A Simple Test Spots Bacteria

Biosensors: A strip of filter paper changes color when exposed to bacteria

by Erika Gebel
June 9, 2011

Credit: J. Am. Chem. Soc.
A nanoparticle-based sensor changes color from yellow to red as the concentration of bacteria in water increases (right to left).
Credit: J. Am. Chem. Soc.
A nanoparticle-based sensor changes color from yellow to red as the concentration of bacteria in water increases (right to left).

In the developing world, drinking water contaminated with bacteria kills millions of people each year. Most methods to test drinking water for pathogens require expensive lab equipment and expert training, two resources many communities lack. To offer a cheap, simple alternative, researchers now demonstrate a test strip that changes color in the presence of bacteria (J. Am. Chem. Soc., DOI: 10.1021/ja2021729).

“There’s basically no easy way to tell if water has bacteria in it,” says Vincent Rotello of the University of Massachusetts, Amherst. To build a simple test, he and his colleagues embedded a biosensor in a strip of filter paper. When exposed to bacteria, the biosensor changes from yellow to red within 10 minutes.

On the filter paper, the researchers spotted a mixture of gold nanoparticles, the enzyme β-galactosidase, and a yellow dye, chlorophenol-red-β-D-galactopyranoside. Before mixing, Rotello’s team made the surface of the nanoparticles positively charged so they would attract the negatively charged enzyme. When stuck to the particles, the enzyme is inactive and can’t react with the dye.

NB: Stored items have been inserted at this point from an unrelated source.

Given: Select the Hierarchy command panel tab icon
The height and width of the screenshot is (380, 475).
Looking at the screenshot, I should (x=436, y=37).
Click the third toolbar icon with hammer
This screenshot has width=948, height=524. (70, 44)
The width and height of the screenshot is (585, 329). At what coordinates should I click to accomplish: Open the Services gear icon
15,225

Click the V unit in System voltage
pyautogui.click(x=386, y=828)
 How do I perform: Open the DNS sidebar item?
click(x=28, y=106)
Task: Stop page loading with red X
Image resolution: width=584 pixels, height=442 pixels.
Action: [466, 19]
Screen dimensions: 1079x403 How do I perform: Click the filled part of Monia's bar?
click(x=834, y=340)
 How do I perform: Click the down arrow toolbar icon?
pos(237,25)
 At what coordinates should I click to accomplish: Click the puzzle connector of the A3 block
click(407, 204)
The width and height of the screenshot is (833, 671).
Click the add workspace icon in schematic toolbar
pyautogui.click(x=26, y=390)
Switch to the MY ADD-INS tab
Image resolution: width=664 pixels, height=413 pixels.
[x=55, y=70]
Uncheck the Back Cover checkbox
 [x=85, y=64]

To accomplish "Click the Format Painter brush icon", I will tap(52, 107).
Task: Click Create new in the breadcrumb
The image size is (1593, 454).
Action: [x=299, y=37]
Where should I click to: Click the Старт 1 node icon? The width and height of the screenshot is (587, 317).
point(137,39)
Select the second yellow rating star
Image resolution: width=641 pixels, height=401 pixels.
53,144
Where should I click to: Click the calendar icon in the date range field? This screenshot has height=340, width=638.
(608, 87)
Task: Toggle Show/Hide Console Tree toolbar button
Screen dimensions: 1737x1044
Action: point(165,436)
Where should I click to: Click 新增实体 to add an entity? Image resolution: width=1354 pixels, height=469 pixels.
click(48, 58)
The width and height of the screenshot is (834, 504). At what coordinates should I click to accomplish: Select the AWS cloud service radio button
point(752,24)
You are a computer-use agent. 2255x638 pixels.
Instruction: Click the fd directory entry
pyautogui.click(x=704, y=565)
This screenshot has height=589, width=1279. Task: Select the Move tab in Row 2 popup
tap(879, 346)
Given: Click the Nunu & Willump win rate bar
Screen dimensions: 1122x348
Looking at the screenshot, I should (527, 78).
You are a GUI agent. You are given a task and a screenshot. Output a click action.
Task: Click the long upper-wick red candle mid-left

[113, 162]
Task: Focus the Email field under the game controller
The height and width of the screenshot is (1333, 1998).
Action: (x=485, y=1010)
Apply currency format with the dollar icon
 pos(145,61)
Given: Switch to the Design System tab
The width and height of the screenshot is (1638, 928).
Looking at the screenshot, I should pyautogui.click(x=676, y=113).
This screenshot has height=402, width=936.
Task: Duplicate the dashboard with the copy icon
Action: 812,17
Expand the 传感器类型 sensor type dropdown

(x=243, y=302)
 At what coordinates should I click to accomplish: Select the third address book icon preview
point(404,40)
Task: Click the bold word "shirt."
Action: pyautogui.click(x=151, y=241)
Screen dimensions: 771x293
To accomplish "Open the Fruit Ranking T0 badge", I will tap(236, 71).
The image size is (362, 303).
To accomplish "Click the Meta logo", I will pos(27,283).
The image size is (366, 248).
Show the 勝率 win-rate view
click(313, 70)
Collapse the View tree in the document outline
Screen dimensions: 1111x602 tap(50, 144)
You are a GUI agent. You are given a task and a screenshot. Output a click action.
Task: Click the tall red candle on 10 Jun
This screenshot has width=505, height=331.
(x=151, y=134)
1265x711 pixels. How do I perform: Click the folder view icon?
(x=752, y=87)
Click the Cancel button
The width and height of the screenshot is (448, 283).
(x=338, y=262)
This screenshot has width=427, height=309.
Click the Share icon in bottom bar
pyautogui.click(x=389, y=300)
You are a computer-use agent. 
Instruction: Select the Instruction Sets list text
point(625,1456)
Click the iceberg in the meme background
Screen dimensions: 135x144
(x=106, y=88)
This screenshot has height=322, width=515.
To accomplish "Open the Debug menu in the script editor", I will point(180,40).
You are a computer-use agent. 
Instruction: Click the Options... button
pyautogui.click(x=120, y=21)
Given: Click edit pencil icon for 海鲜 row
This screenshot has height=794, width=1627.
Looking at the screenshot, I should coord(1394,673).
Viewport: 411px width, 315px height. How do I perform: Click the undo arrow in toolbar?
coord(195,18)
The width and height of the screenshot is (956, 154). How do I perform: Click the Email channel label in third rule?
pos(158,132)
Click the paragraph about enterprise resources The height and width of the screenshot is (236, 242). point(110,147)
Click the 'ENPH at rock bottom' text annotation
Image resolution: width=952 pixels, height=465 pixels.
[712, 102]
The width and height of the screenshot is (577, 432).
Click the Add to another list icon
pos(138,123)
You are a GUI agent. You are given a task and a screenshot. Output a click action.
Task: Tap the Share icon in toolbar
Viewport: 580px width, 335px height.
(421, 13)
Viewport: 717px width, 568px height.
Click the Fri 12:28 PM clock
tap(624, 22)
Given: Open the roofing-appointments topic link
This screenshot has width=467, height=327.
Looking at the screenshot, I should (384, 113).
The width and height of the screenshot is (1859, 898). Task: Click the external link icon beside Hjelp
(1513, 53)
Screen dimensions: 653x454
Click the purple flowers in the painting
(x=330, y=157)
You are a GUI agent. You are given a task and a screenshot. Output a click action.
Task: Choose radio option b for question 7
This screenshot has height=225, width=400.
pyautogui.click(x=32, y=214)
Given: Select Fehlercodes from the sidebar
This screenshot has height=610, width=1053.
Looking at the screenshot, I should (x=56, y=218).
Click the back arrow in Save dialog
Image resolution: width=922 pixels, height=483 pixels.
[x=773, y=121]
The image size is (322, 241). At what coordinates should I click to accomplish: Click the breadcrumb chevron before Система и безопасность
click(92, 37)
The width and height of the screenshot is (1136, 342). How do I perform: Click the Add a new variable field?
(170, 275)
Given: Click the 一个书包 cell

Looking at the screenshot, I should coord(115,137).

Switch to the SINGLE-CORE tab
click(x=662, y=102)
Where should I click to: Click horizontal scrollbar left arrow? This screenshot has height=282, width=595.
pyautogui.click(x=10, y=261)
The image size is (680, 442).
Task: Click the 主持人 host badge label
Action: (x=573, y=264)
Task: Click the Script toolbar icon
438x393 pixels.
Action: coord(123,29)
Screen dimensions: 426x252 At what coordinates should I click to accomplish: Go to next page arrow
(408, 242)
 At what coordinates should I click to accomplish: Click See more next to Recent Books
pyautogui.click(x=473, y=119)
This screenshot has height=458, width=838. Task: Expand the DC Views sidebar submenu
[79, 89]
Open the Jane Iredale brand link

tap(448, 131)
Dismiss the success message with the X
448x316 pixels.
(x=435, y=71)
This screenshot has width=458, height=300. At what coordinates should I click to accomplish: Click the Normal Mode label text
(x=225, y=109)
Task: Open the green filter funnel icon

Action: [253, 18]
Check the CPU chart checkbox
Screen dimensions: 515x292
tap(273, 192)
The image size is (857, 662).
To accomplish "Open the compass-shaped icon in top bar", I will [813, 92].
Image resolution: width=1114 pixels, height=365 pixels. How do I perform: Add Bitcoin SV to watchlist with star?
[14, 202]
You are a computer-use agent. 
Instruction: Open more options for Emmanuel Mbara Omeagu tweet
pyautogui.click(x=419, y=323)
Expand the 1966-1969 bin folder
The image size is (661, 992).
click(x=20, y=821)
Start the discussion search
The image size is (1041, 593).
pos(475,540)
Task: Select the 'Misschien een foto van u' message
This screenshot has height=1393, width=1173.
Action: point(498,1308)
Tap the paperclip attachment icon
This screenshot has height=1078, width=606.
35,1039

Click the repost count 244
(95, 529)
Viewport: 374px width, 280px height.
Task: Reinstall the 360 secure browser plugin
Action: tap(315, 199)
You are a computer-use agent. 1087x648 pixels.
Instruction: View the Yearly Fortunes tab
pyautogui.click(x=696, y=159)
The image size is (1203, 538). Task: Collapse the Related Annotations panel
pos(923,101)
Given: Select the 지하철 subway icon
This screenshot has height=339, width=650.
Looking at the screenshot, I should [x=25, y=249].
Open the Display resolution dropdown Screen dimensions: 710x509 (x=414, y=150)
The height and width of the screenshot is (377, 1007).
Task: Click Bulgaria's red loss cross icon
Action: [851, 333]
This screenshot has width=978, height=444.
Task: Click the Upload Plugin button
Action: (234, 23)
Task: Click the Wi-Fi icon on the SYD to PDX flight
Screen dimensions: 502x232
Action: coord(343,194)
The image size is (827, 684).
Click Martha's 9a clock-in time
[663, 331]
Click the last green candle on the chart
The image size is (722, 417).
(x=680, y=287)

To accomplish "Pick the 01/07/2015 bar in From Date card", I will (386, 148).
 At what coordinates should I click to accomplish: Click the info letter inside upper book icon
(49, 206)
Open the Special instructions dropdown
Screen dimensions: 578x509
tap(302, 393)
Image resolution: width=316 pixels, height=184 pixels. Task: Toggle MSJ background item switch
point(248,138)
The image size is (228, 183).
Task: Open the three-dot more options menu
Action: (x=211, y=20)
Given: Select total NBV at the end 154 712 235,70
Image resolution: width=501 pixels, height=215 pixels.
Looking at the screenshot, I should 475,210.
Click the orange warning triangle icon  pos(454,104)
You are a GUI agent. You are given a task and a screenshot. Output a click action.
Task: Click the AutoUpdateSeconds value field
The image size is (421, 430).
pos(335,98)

But bacteria can free the proteins from the nanoparticles’ grasp. The microbes are negatively charged and bind the nanoparticles more strongly than the enzyme does. Once free, the enzymes convert the yellow dye into a red dye.

Because a single enzyme molecule can turn over many dye molecules, Rotello says the sensor doesn’t require large amounts of the nanoparticles or enzyme. As a result, the strip’s costs should be low. He also points out that the biosensor isn’t fooled by small molecules, which can’t pry the enzymes from the particles. “The system is only responsive to big stuff,” he says.

The researchers could observe color changes going from clean water to solutions containing as few as 10,000 bacteria per milliliter of water. Rotello hopes to improve the sensitivity to between 10 and 100 bacteria/mL. The most virulent microbes still can cause disease even at those low concentrations.

The strips worked beautifully in the laboratory, says Chad Mirkin of Northwestern University, but he worries about their effectiveness in the field. The interactions between the nanoparticle, enzyme, and bacteria are not very specific, he says. Still, he thinks that if the researchers can demonstrate the sensor’s selectivity in the real world, the system would be a “spectacular approach.”